Segundo Gularte, a MBRF não está formando estoques de carne bovina para abastecer a China quando a cota se esgotar, ao contrário do que faz com frango para o Oriente Médio. Em vez disso, a empresa continuará atendendo o mercado chinês com carne proveniente de suas operações no Uruguai e na Argentina. “Não precisamos fazer um estoque de contingência para usar em 2027 com a China. Podemos seguir operando de forma normal, direcionando aos Estados Unidos a carne brasileira e continuar exportando para a China e atendendo nosso portfólio de clientes através do Uruguai e Argentina”, afirmou o executivo.
Suspensão na planta do Uruguai
Na última sexta-feira (14/08), Gularte informou a analistas que a MBRF está trabalhando com o governo uruguaio para reverter a decisão da China de suspender as importações de carne bovina da planta de Tacuarembó. A suspensão foi comunicada pelas autoridades chinesas no dia 6 de agosto, após a detecção de resíduos do medicamento veterinário imidocarb acima do limite permitido em um embarque de carne bovina sem osso produzido na unidade.
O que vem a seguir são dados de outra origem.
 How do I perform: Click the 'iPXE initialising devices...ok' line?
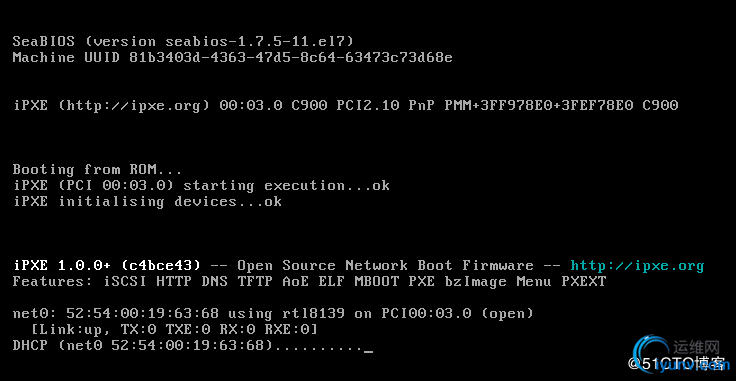(148, 202)
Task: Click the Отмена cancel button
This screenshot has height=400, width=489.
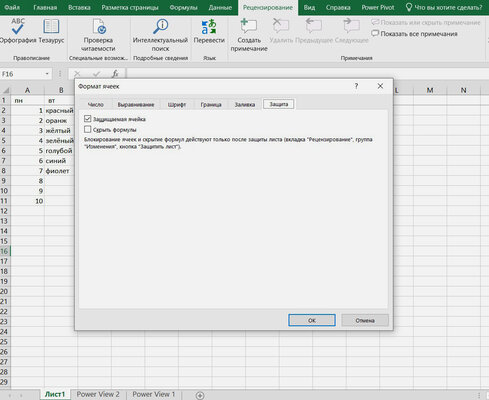Action: [365, 320]
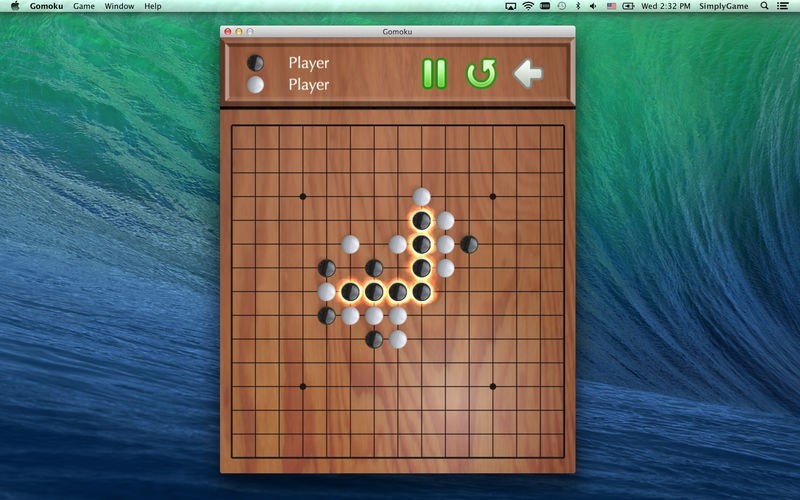Open the volume control in the menu bar
Screen dimensions: 800x500
click(592, 6)
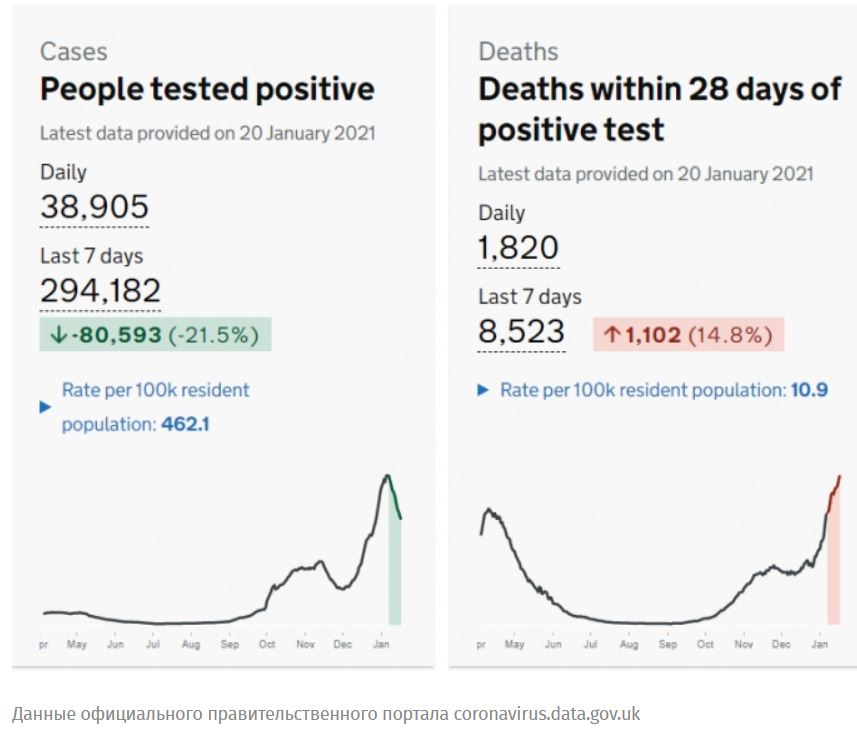Open the daily cases figure 38,905

click(x=94, y=207)
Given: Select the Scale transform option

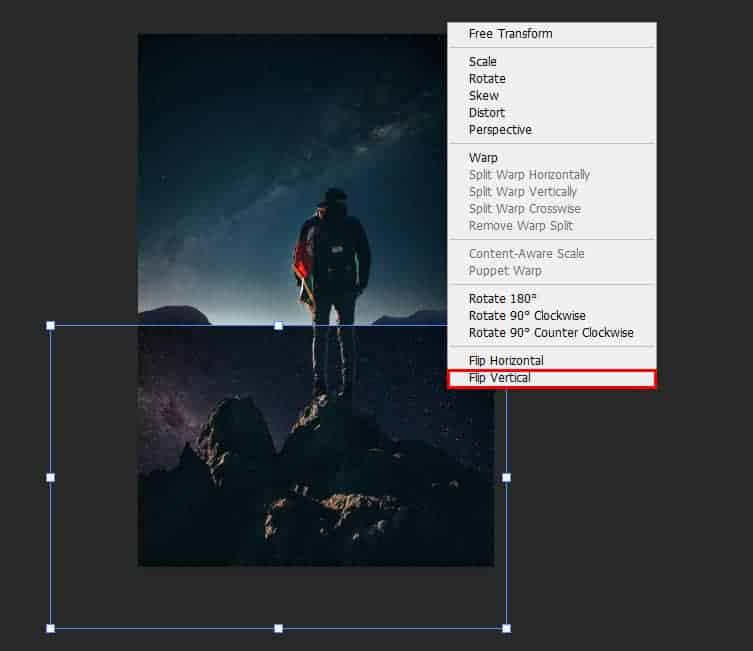Looking at the screenshot, I should tap(483, 62).
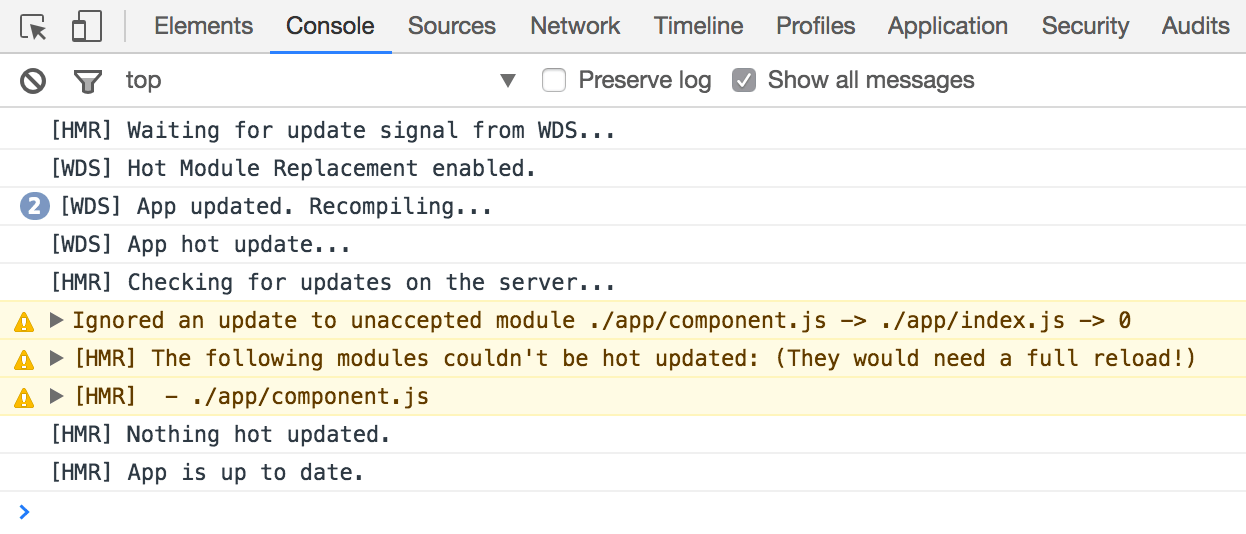Screen dimensions: 1246x534
Task: Select the Application tab
Action: pos(947,27)
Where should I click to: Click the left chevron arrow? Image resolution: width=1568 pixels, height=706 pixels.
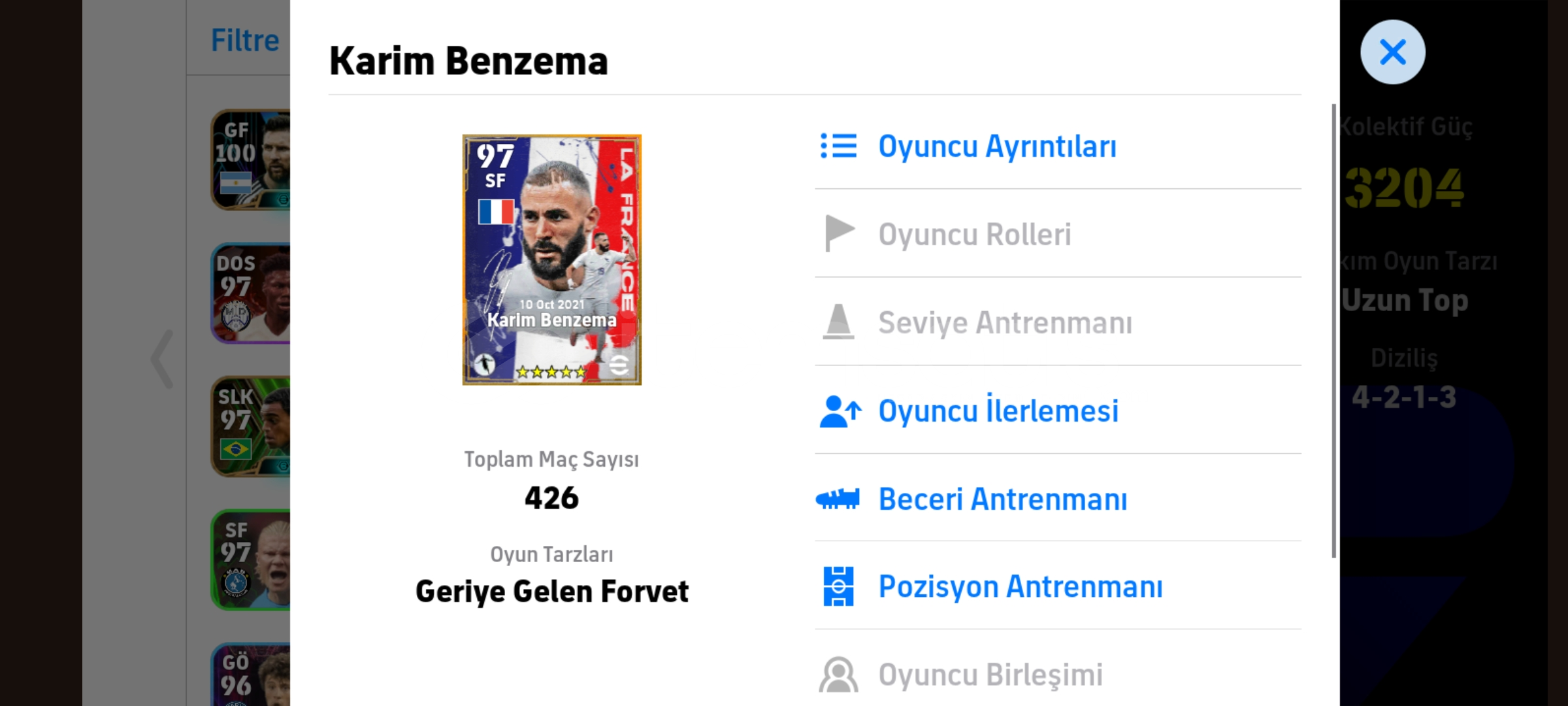pos(162,359)
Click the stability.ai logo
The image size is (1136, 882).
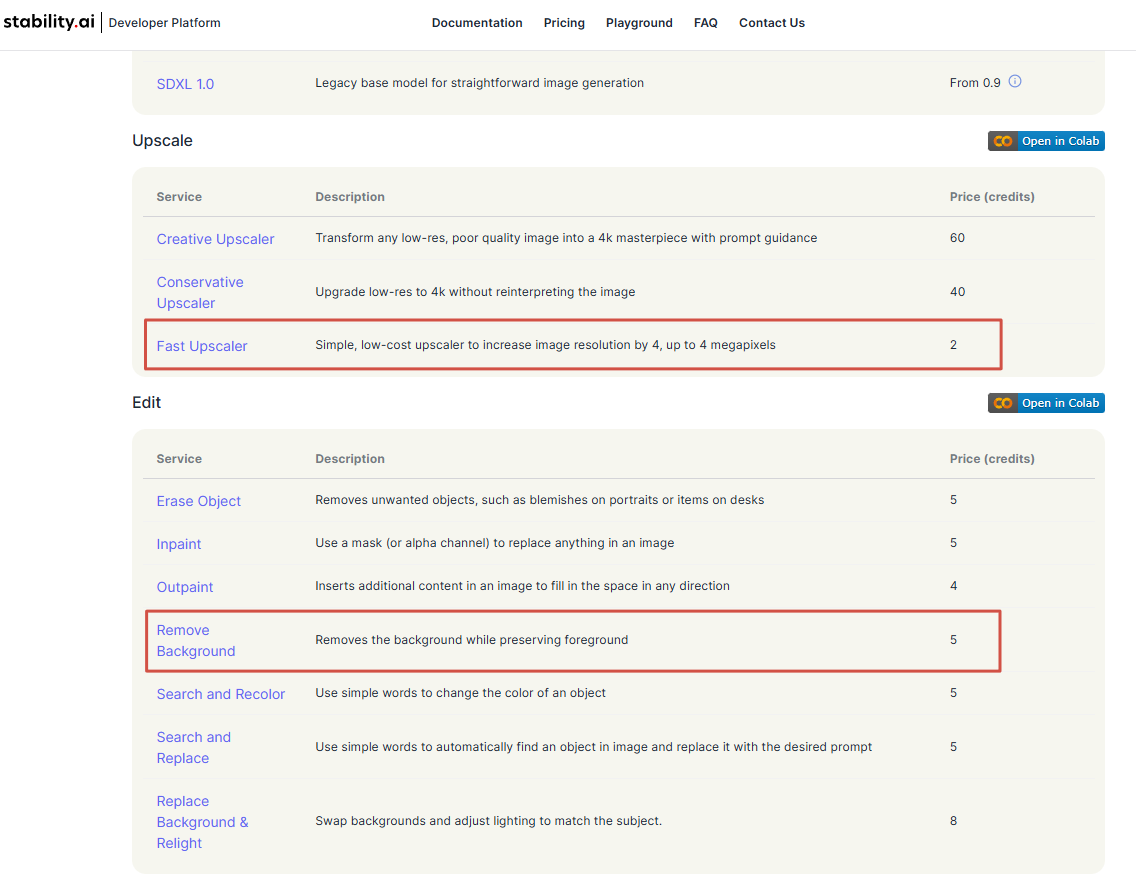[x=49, y=22]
A Administração Geral de Aduanas da China (GACC) já havia alertado sobre o mesmo problema em maio.
“Esperamos que essa suspensão ocorra em um tempo mais curto. Estamos trabalhando com o governo do Uruguai para que isso seja revertido e, se não acontecer no curto prazo, estamos absolutamente preparados para redirecionar a outras plantas”, disse Gularte.
Mercado de frango e resultados financeiros
No setor de frango, o CEO destacou que o consumo no mercado brasileiro melhorou sequencialmente mês a mês durante o primeiro semestre de 2026. A Sadia Halal, braço da MBRF no Oriente Médio, registrou aumento de 16,6% na receita líquida, para US$ 590 milhões, e dobrou o lucro antes de juros, impostos, depreciação e amortização (Ebitda) ajustado, para US$ 95 milhões.
Gularte afirmou que a demanda por proteínas continua resiliente, tanto no mercado interno quanto externo, e que a empresa investiu em produtos de maior valor agregado e preparo prático, que tendem a manter o consumo mesmo em cenários de enfraquecimento do varejo.